Updates

Loss of Frataxin causes neurodegeneration due to iron toxicity

Press Release

Loss of Frataxin causes neurodegeneration due to iron toxicity

Image

 

A recent study published in the journal eLife by Dr. Hugo J. Bellen’s team at Baylor College of Medicine and Neurological Research Institute at Texas Children’s Hospital has provided the first experimental evidence that loss of frataxin may cause neurodegeneration via iron toxicity.

Fredreich’s ataxia (FA) is a progressive neurodegenerative disorder. Most individuals have onset of FA between the ages of 5 and 18 years. <25% of the diagnosed individuals have adult or late onset FA, which can occur anytime during adulthood. The most common symptoms include loss of coordination, fatigue, vision/hearing impairment, slurred speech, diabetes and heart disease, although their mental capabilities remain intact.

FA is caused by mutations in Frataxin (FXN) gene. FA is inherited in an autosomal recessive manner, meaning that individuals must have two mutated or abnormal copies of this gene. This happens when both biological parents carry at least one copy of the mutated gene and contribute that defective copy to the offspring.

FXN is responsible for proper assembly of iron-sulfur clusters that are incorporated into many other metalloproteins, including proteins critical for mitochondrial function. Loss of FXN disrupts the electron transport chain (ETC), a series of oxidative and reductive reactions that produce cellular energy. Impaired ETC results in massive production of chemically unstable reactive oxygen species (ROS) that are toxic to the cells. Until recently, it was proposed that in FA patients, loss of FXN function damaged neurons due to excessive production of ROS. 

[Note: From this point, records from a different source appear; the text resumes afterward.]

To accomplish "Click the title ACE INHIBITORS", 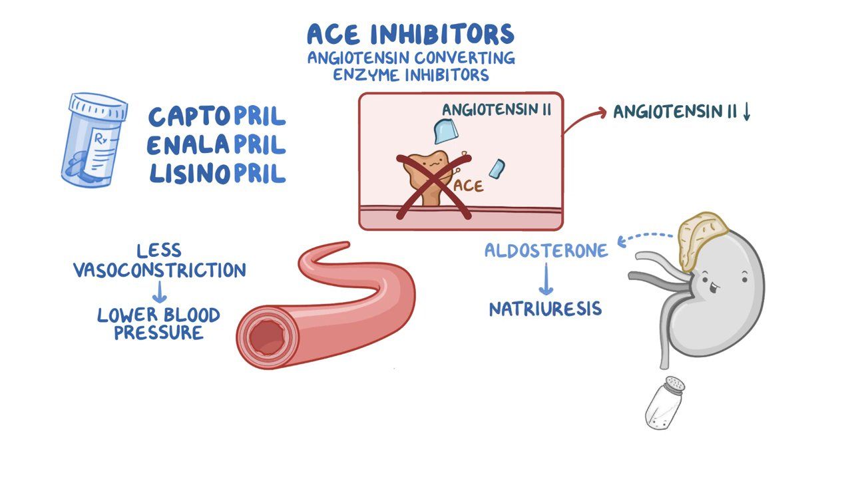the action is click(x=411, y=34).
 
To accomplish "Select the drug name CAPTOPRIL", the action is click(x=217, y=116).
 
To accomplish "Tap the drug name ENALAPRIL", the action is click(x=216, y=145).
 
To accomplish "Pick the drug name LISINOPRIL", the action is click(x=217, y=174).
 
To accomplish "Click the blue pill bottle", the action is click(x=94, y=140).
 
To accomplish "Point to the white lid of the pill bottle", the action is click(x=98, y=106).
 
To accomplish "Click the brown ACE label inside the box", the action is click(x=469, y=186).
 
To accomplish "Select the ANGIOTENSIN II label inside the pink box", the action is click(x=497, y=110).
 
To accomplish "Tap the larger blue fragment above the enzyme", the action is click(x=446, y=131).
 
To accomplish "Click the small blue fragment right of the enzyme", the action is click(x=497, y=169).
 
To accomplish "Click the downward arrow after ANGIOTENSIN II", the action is click(x=747, y=112).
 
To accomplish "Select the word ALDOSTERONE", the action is click(x=546, y=251).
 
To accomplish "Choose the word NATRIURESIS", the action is click(x=545, y=309).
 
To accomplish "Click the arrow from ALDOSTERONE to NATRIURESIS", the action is click(x=546, y=279).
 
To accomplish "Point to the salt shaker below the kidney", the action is click(x=665, y=403).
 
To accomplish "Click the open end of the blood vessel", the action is click(x=267, y=337).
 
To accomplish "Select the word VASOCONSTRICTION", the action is click(x=160, y=270).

However, contrary to this hypothesis, loss of FXN lead to only a modest increase in ROS levels in several animal models. Also, FA patients undergoing anti-oxidant therapy have shown limited improvement in many clinical trials.

In this study, researchers found that fruit flies lacking frataxin had excessive iron accumulation in the neurons, which was accompanied with a age-dependent neurodegeneration of eye receptors. Interestingly, while mitochondrial function was perturbed in these neurons, there was no significant increase in ROS levels. 

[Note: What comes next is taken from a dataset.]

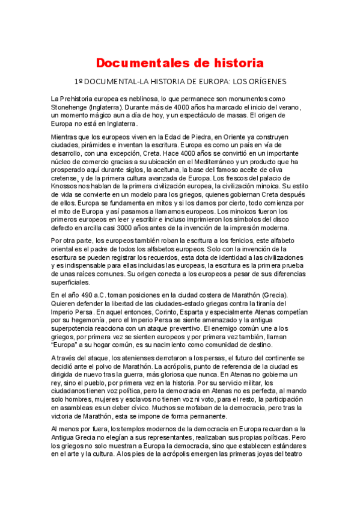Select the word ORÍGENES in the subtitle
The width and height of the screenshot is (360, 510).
tap(265, 81)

Instead, they observed an increased synthesis of sphingolipids, a class of fatty acids that are commonly found in neurons and are involved in cellular signaling. Consistent with this observation, a previous study from a different laboratory had demonstrated that cellular iron toxicity is mediated through sphingolipid signaling. 

Interestingly, increased sphingolipid signaling was accompanied by an unusual activation of two other proteins, 3-phosphoinositide dependent protein kinase-1 (Pdk1) and myocyte enhancer factor-2 (Mef2). Decreasing iron toxicity, inhibiting sphingoside formation or reducing the levels of Pdk1 or Mef2 effectively suppressed neurodegeneration in these mutants.

This study provides a first glimpse into a novel causative mechanism for FA. If validated in humans, this could be prove to be a very important step towards developing an effective therapy for FA patients.